Following the post-2011 democratic awakening in North Africa, the general narrative around social media use has reflected a belief that it is an unquestionably positive force.  However, participants at the Beyond the Hashtag Symposium suggested the need for a more nuanced perspective.  Florencia Enghel pondered, ‘if digital technology is the answer, what is the question?’

Jean-Benoît Falisse highlighted the harsh tactics that leading social media personalities representing political factions in Burundi have employed amidst the low-intensity conflict that emerged following President Pierre Nkurunziza’s push for a constitutionally questionable third term.  Pete Chonka noted the far-reaching implications of the struggles of the new central government in Somalia to compete with the slick media productions of Al-Shabaab.

#Digital Protests

Charlotte Cross, observed that a large number of African governments have restricted social media access during election campaigns.  As African nations are increasingly constrained in their ability to engage in traditional forms of repression, social media is becoming an increasingly contentious frontier of interaction.

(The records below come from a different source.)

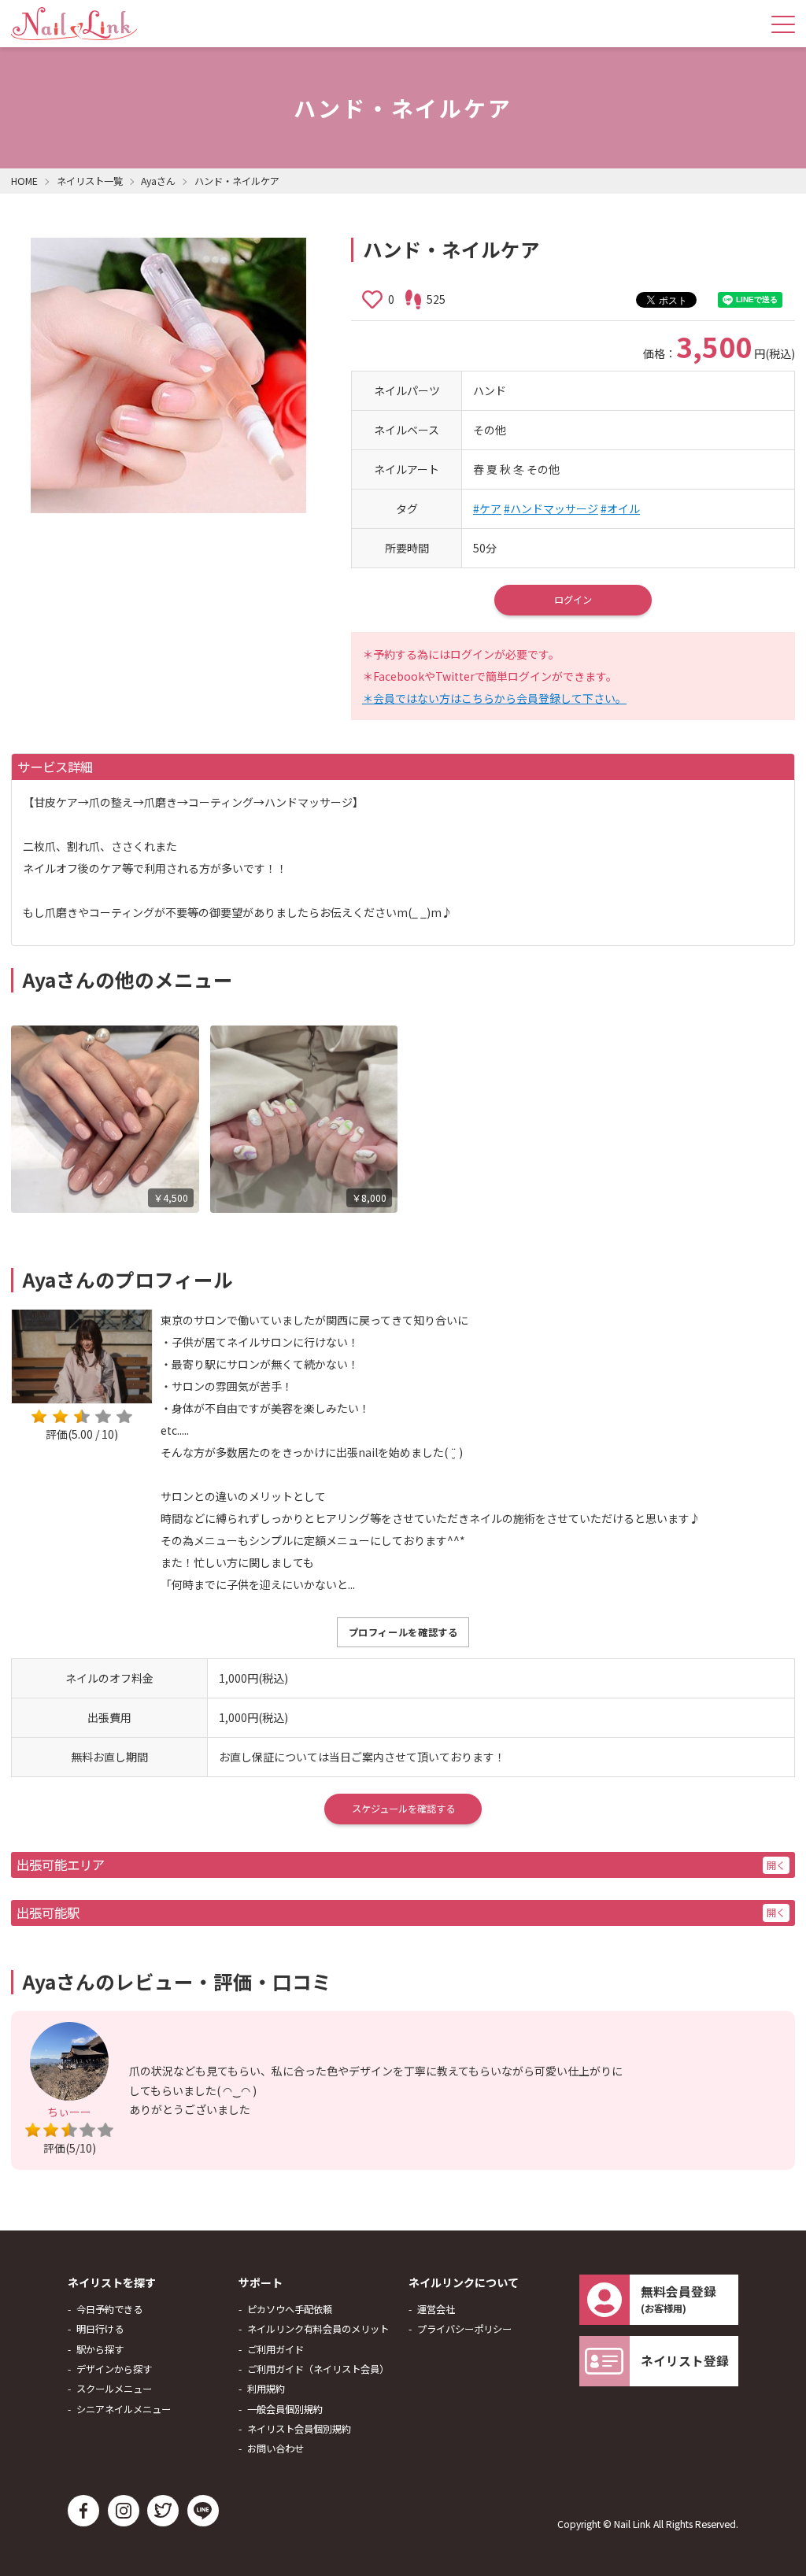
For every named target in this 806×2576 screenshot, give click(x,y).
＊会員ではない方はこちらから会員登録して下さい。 (494, 698)
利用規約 (266, 2389)
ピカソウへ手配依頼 (289, 2309)
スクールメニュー (114, 2389)
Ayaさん (158, 181)
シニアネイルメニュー (123, 2409)
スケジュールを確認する (403, 1809)
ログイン (573, 600)
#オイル (620, 508)
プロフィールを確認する (403, 1632)
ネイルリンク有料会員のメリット (318, 2329)
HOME (24, 181)
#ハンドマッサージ (551, 508)
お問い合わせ (275, 2448)
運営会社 (436, 2309)
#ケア (487, 508)
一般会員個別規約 (285, 2409)
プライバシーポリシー (464, 2329)
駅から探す (100, 2349)
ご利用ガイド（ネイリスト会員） (318, 2369)
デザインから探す (114, 2369)
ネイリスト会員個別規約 (299, 2429)
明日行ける (100, 2329)
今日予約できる (109, 2309)
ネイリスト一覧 (90, 181)
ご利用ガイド (275, 2349)
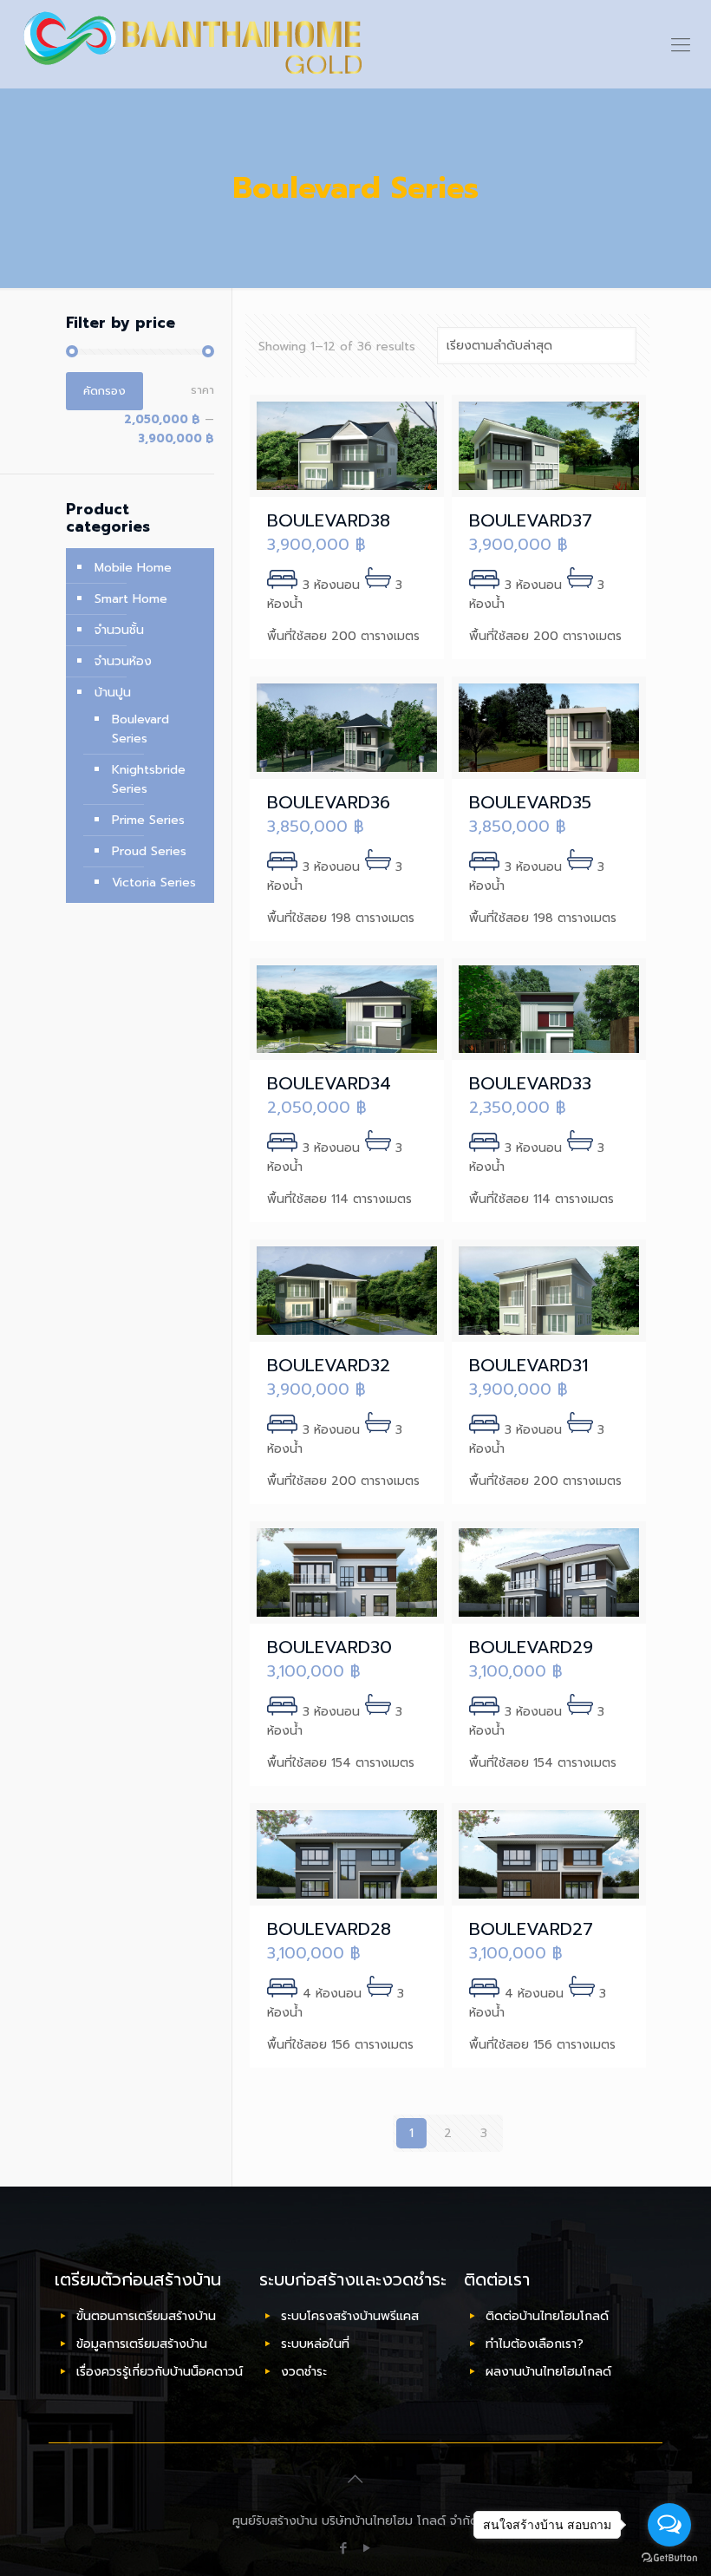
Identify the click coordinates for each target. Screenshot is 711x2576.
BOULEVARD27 (531, 1929)
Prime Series (148, 820)
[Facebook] (344, 2548)
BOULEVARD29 (531, 1647)
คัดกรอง (104, 390)
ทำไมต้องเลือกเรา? (535, 2344)
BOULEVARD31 (528, 1365)
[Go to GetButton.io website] (669, 2558)
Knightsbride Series (149, 779)
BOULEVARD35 (530, 802)
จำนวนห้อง (123, 661)
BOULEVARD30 (329, 1647)
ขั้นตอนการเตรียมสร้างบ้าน (146, 2316)
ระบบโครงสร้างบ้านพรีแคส (350, 2316)
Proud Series (149, 851)
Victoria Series (154, 882)
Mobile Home (133, 568)
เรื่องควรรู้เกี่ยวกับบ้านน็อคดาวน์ (159, 2372)
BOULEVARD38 (328, 520)
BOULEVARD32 (328, 1365)
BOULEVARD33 (530, 1083)
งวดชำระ (304, 2372)
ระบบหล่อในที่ (315, 2344)
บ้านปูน (113, 692)
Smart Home (131, 599)
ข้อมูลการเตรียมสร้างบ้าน (141, 2344)
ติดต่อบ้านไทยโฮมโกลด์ (547, 2316)
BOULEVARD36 (328, 802)
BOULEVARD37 (530, 520)
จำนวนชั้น (119, 630)
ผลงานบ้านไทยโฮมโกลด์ (548, 2372)
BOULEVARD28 (329, 1929)
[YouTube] (367, 2548)
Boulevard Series (140, 729)
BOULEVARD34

Alisha Patel noted that while social media generally reflects a greater criticism of government policies than print media, many users tweet or post into a void, failing to reach a significant audience as they articulate their views.  In southern Africa however, social media fuelled protests have enjoyed significant success.  Jacob Geuder noted the fundamental importance of social media to the success of the #FeesMustFall student movement in Cape Town while George Karekwaivanane observed a similar foundation behind the short-lived success of #ThisFlag in Zimbabwe.

#Digital Criticism

A thread common to a number of speakers was the tendency of social media users to operate in ‘echo chambers’, rarely interacting with users who hold opinions different from their own, thereby minimizing opportunities to build consensus across political divides.

However, several speakers pointed to the impressive results of ‘digilantism’ (digital vigilantism).  Kenya in particular stands out as a leader of the drive to reframe the Western narrative of Africa through online activity.  Ruth Cookman highlighted the tenacity of Kenyan users of the image messaging app, Snapchat, in combatting stereotypical views of Nairobi, while Toussaint Nothias noted the success of #SomeoneTellCNN, which resulted in the newscaster issuing an apology for the tone of its coverage on the east African country.

Conclusion

Africa is home to seven of the top ten fastest growing internet populations.  While much has been said about the theoretical potential of digital technology to transform Africa’s economic position, Africans are currently employing social media to redefine traditional Western views of their realities as their governments are controversially confronting the reconfigurations engendered by the rise of social media.  While it may be too early to forecast the future of social media as a successful tool for political and social change, early indications from Africa point to its continued presence as a key driver and shaper of political discourse on a local, regional, and global stage.

 

Thomas Molony and Maggie Dwyer are leading the SMS: Africa project, part of the ESRC-DFID Joint Fund for Poverty Alleviation Research. Molony is a Senior Lecturer in African Studies at the University of Edinburgh.  Dwyer is a Research Fellow at the same institution.  Brooks Marmon is a PhD student at the University of Edinburgh and managing editor of Postgrads from the Edge.